Exercise description: Your answer must be the exact lines from the one holding "Canada (1195, 629)" through the final line of the records below, both included, and nothing more.

Raw data:
====================

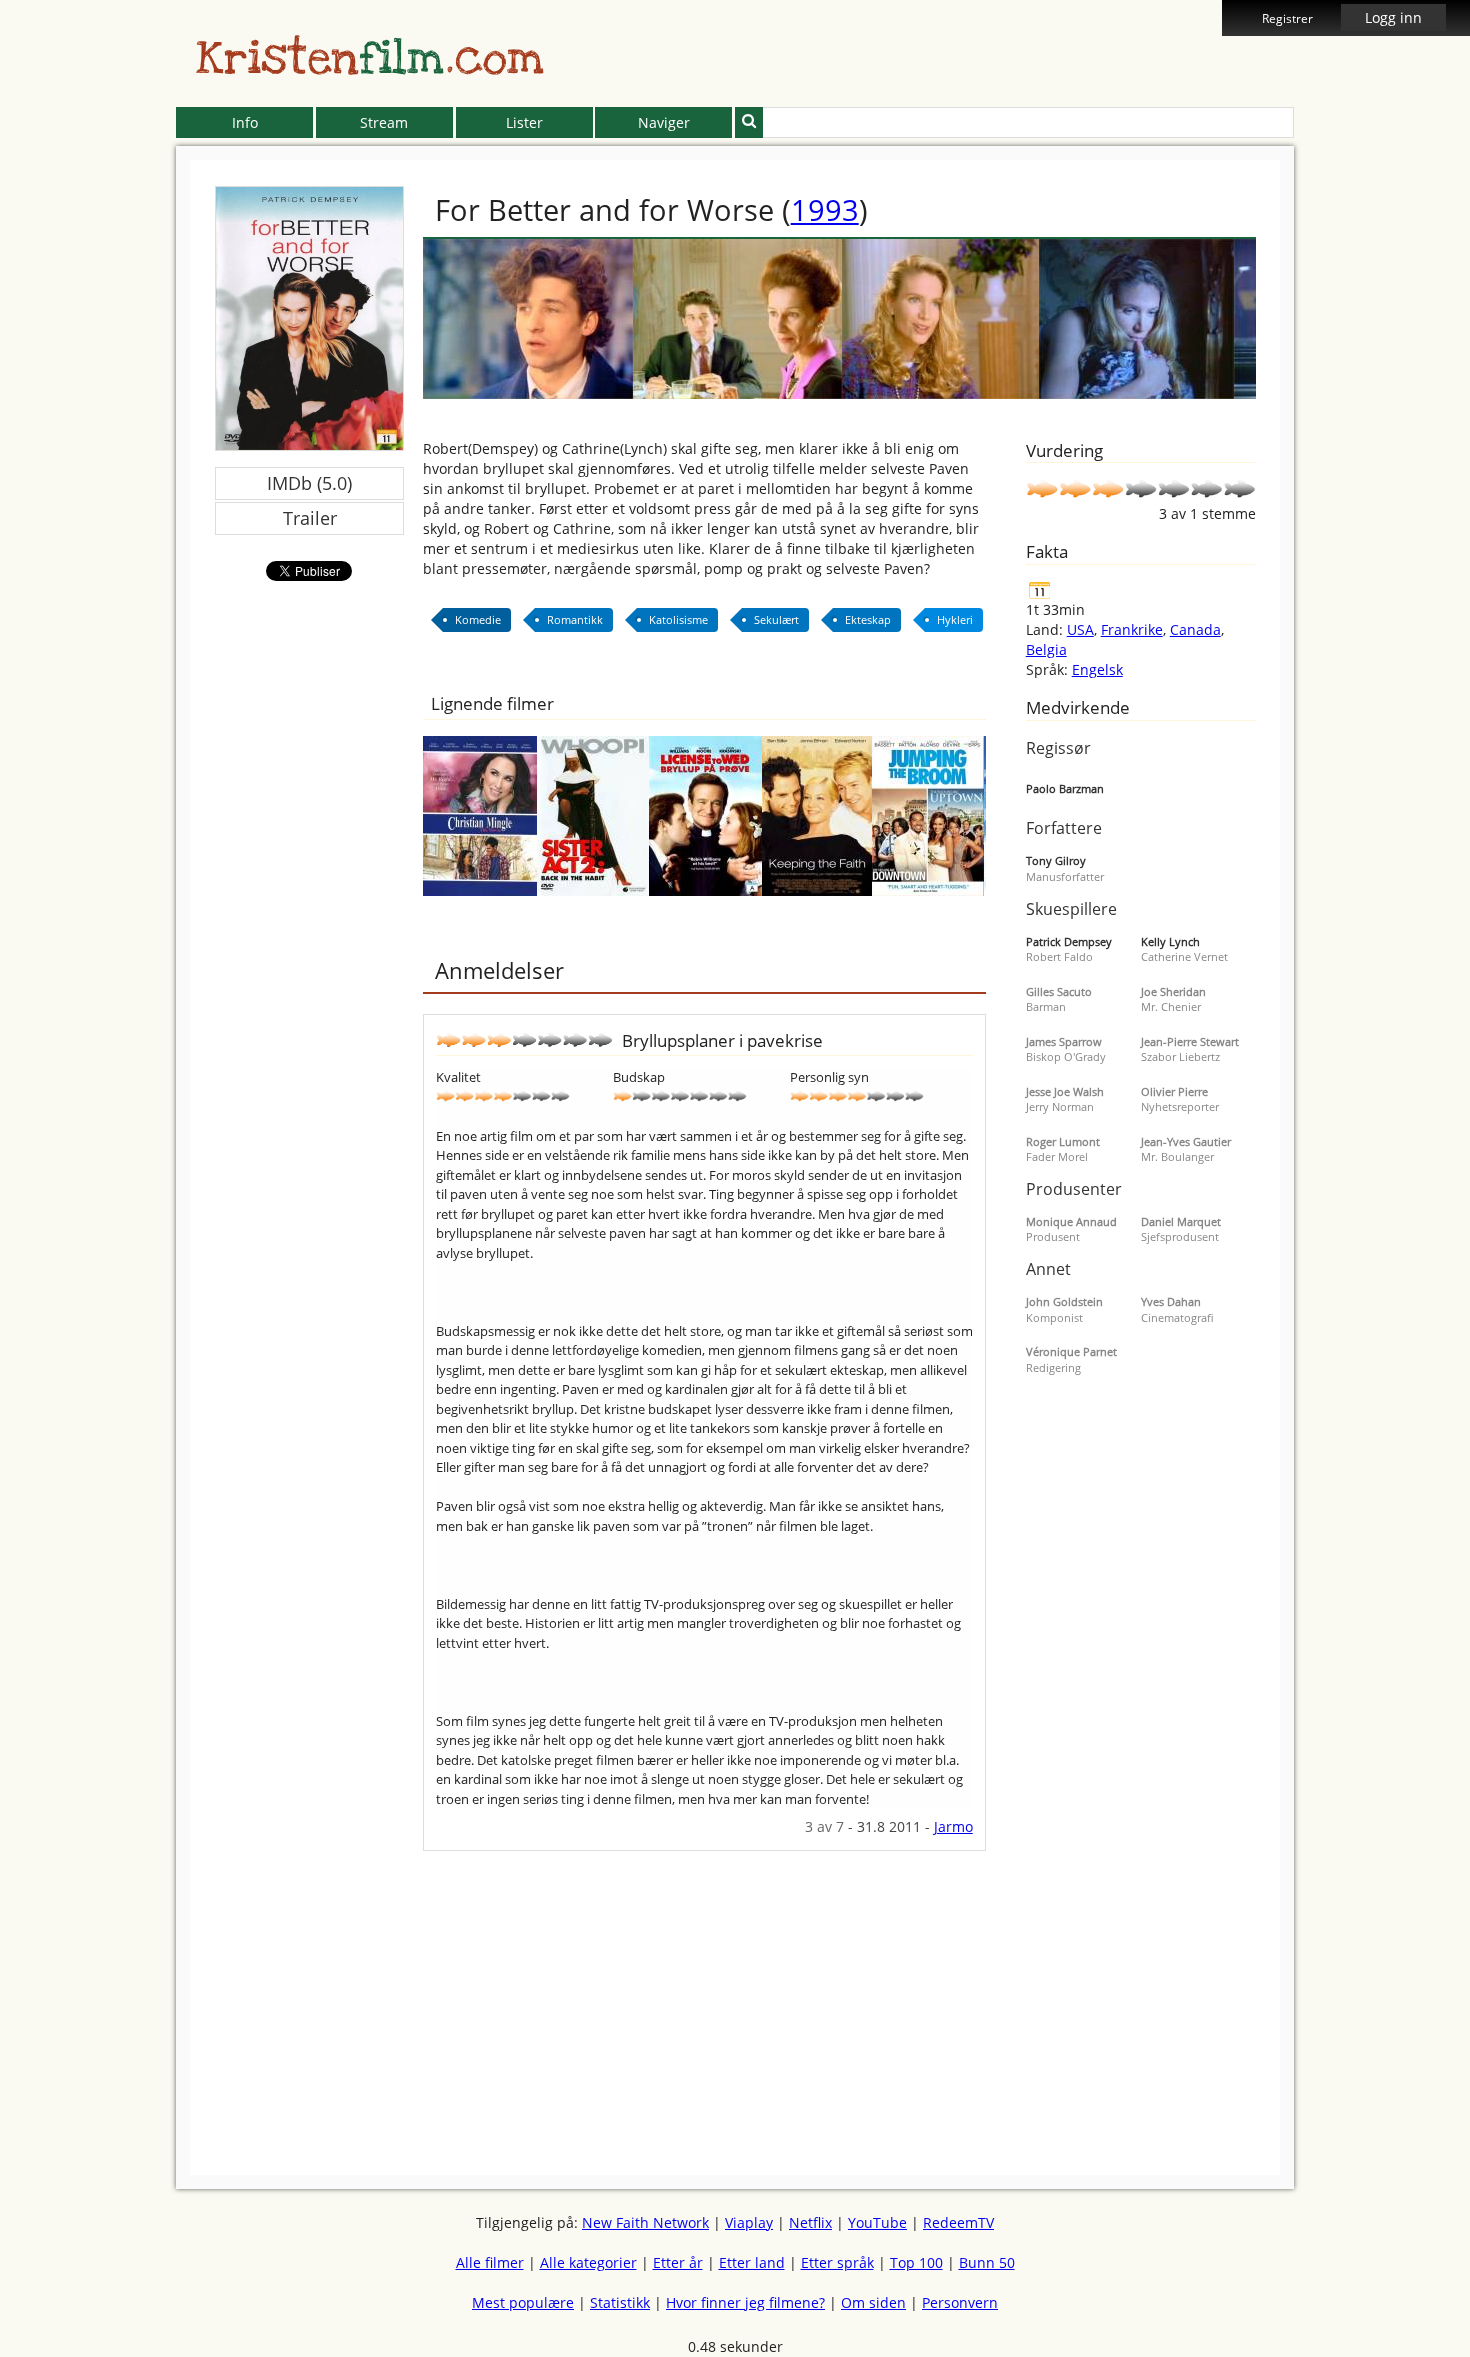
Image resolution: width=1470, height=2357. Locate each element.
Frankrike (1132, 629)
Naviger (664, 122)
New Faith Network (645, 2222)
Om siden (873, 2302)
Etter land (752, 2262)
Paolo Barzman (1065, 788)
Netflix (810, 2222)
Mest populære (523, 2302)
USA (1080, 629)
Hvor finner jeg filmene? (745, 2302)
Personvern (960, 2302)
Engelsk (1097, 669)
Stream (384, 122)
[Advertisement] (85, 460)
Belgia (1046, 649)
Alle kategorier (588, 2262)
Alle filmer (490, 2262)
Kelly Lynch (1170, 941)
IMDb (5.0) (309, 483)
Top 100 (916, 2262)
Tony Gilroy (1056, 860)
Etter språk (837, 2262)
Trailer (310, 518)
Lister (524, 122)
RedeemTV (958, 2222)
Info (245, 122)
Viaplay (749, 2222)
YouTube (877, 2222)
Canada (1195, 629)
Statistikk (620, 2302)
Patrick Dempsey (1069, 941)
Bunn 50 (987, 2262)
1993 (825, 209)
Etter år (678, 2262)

====================

Written solution:
Canada (1195, 629)
Statistikk (620, 2302)
Patrick Dempsey (1069, 941)
Bunn 50 (987, 2262)
1993 (825, 209)
Etter år (678, 2262)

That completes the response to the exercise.